EXCERPT
[Start of section]

We have had a rough, rough,
really rough year with homeschooling this year. Did I emphasize the rough part enough? Some of the children have simply sailed through, meeting their daily education head on with a smile and a job-well done sigh at the end of the day. However, for our oldest two, hearing the words "School time!" being sung out in the morning has meant another day of frustration, tears, and all out stubborn-I-can't-do-it-itis.
Scott and I struggled so much over what to do. The kids had outlined extreme educational goals for themselves this year and both Shelby and Dawson were falling further and further behind with every single moment that passed. We had numerous discussions about personal discipline, accountability, and pushing through to the goal. Nothing made any difference.
Finally, toward mid-January I was on my knees in tears. I couldn't think of anything I could do to make a difference for these two precious children. They aren't bad kids. They aren't unintelligent. They have so many incredible qualities. Why on earth were they refusing to apply these gifts to their education? And then I heard that small voice which only comes when you are finally done trying to solve it on your own and you truly and utterly give it over to God. "They have ADD."
No way. Not possible. They are in their upper education, can focus when they choose to, and wouldn't we have discovered this way before now? Again, the voice. "They have ADD."
I went down stairs, jumped online and did some half-hearted research (insert here: stubbornly refusing to even consider the possibility while looking simply so I could rule it out.) Reading the teen ADD page for Shelby was like reading her life in print. Everything fit.
Everything. Ditto for reading the symptoms for Dawson. It was such a match to what we have been struggling with that it was eerie.
I copied the symptoms and forwarded them to Scott at work, and he was equally stunned at how specifically the kids matched. We contacted our pediatrician and had evaluations done. Yes, they have ADD. Yes, it is controllable without daily medication. No, further evaluations aren't needed at this time, but serious modifications to ensure maximum success for both Shelby and Dawson needed to be implemented as quickly as possible.
I came home both relieved and frustrated. Relieved because we now know that neither of them are slackers and there is an actual medical reason for their struggles. It was very similar to the feelings of relief the day they were both diagnosed dyslexic. The sense of
aha. So that's why this is so hard.

[End of section]

RECORD EXTRACTS
[Start of section]

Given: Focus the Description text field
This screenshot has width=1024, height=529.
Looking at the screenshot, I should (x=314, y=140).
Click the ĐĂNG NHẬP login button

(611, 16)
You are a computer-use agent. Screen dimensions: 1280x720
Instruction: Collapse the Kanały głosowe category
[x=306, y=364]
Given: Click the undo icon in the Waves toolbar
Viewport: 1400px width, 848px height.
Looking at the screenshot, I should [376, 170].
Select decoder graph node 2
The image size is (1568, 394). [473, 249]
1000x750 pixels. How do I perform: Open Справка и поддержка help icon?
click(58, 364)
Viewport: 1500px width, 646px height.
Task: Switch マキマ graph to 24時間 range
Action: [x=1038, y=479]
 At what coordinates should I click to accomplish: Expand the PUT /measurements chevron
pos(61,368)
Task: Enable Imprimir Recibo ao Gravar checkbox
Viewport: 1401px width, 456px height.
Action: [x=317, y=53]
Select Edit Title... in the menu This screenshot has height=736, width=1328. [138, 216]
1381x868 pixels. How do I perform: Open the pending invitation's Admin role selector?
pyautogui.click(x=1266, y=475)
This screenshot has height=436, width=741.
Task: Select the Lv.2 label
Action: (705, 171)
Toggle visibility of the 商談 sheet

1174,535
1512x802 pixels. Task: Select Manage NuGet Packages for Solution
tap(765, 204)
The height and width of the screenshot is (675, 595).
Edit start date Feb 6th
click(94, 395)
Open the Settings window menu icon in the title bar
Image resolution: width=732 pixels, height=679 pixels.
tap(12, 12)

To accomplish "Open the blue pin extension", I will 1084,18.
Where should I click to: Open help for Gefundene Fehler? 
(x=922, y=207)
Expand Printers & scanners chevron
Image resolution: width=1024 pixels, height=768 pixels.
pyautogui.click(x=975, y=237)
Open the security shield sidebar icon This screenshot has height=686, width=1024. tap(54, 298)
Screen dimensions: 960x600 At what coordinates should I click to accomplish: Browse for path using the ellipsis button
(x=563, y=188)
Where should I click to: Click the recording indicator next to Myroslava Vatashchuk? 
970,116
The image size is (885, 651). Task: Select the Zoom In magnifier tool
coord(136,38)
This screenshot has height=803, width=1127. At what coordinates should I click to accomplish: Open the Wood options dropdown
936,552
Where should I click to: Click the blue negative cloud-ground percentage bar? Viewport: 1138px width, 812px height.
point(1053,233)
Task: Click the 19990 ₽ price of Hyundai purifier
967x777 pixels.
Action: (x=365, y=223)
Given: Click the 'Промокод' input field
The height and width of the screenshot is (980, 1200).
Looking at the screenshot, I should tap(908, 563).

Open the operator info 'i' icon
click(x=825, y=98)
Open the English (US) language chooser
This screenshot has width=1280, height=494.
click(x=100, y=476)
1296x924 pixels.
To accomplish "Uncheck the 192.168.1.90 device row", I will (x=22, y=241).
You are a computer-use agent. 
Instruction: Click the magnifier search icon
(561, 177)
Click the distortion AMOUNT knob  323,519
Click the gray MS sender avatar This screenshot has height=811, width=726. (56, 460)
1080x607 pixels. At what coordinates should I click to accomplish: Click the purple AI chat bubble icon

[End of section]

TASKS
1. From the homeschooling post, extract the passage from "Scott and I" to "made any difference.".
2. According to the homeschooling post, what earlier diagnosis did Shelby and Dawson both receive?

ANSWERS BY ITEM
1.
Scott and I struggled so much over what to do. The kids had outlined extreme educational goals for themselves this year and both Shelby and Dawson were falling further and further behind with every single moment that passed. We had numerous discussions about personal discipline, accountability, and pushing through to the goal. Nothing made any difference.

2. They were both diagnosed as dyslexic.